### LISTING:
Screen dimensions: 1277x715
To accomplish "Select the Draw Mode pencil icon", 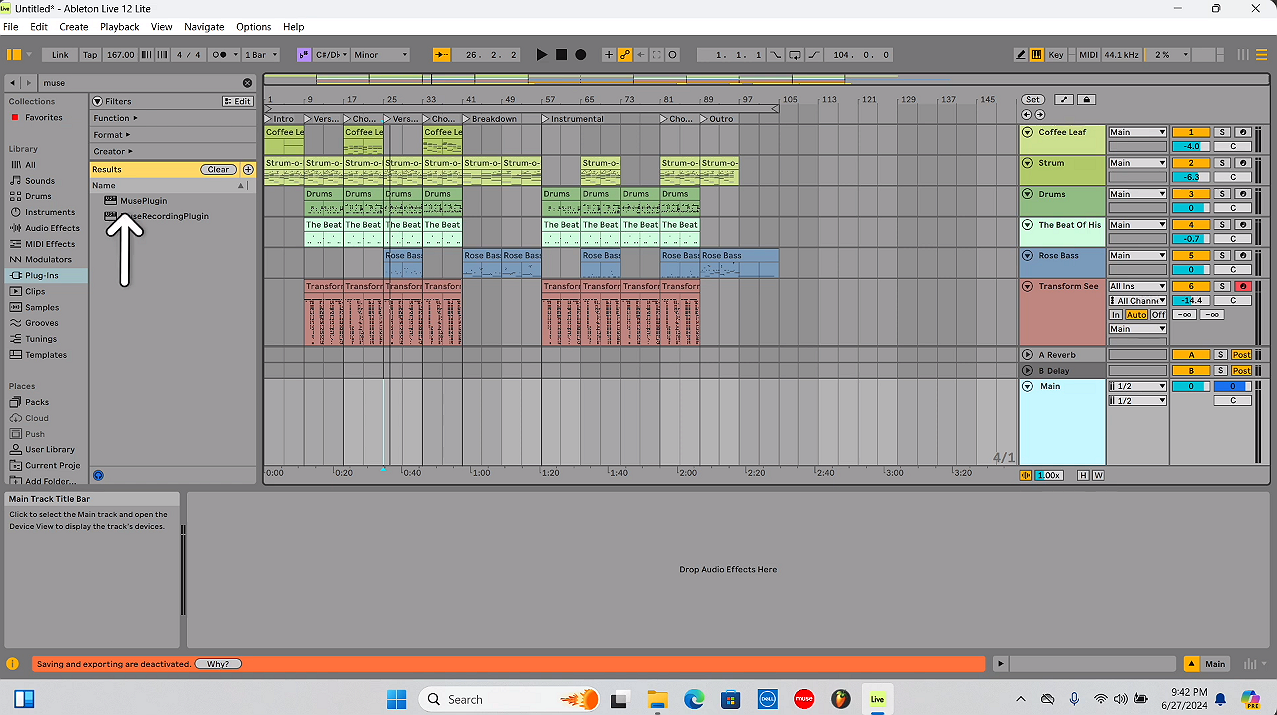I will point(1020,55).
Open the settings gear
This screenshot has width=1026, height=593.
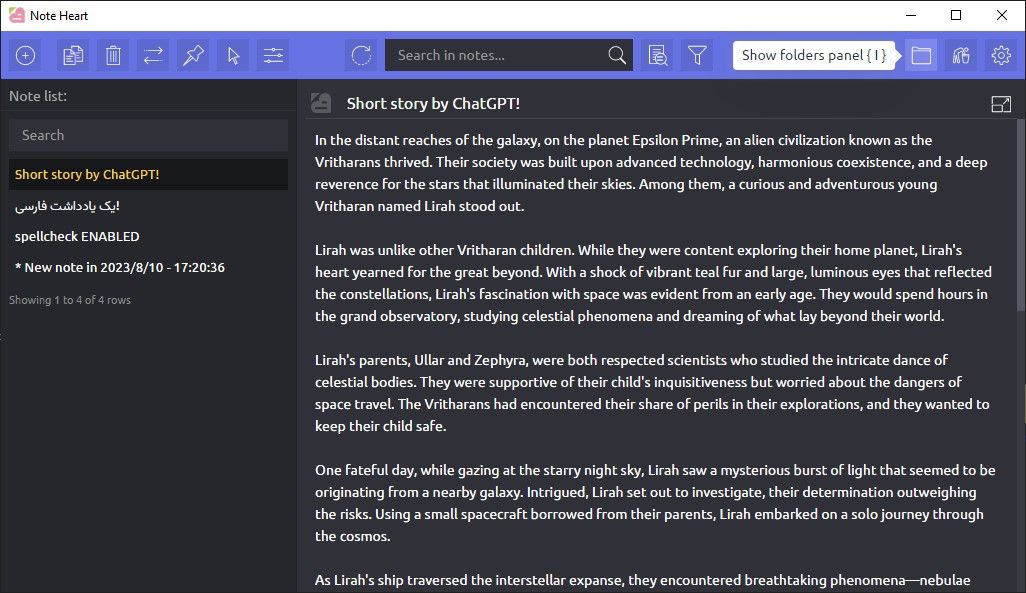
...
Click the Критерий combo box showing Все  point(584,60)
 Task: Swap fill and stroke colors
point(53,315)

### EXERCISE AIM:
Reproduce only the part that opens with the line containing "Click the Критерий" and closes with the line containing "point(53,315)", changing "combo box" to "dropdown" and leaving everything else unchanged.

### RESPONSE FOR THIS EXERCISE:
Click the Критерий dropdown showing Все  point(584,60)
 Task: Swap fill and stroke colors
point(53,315)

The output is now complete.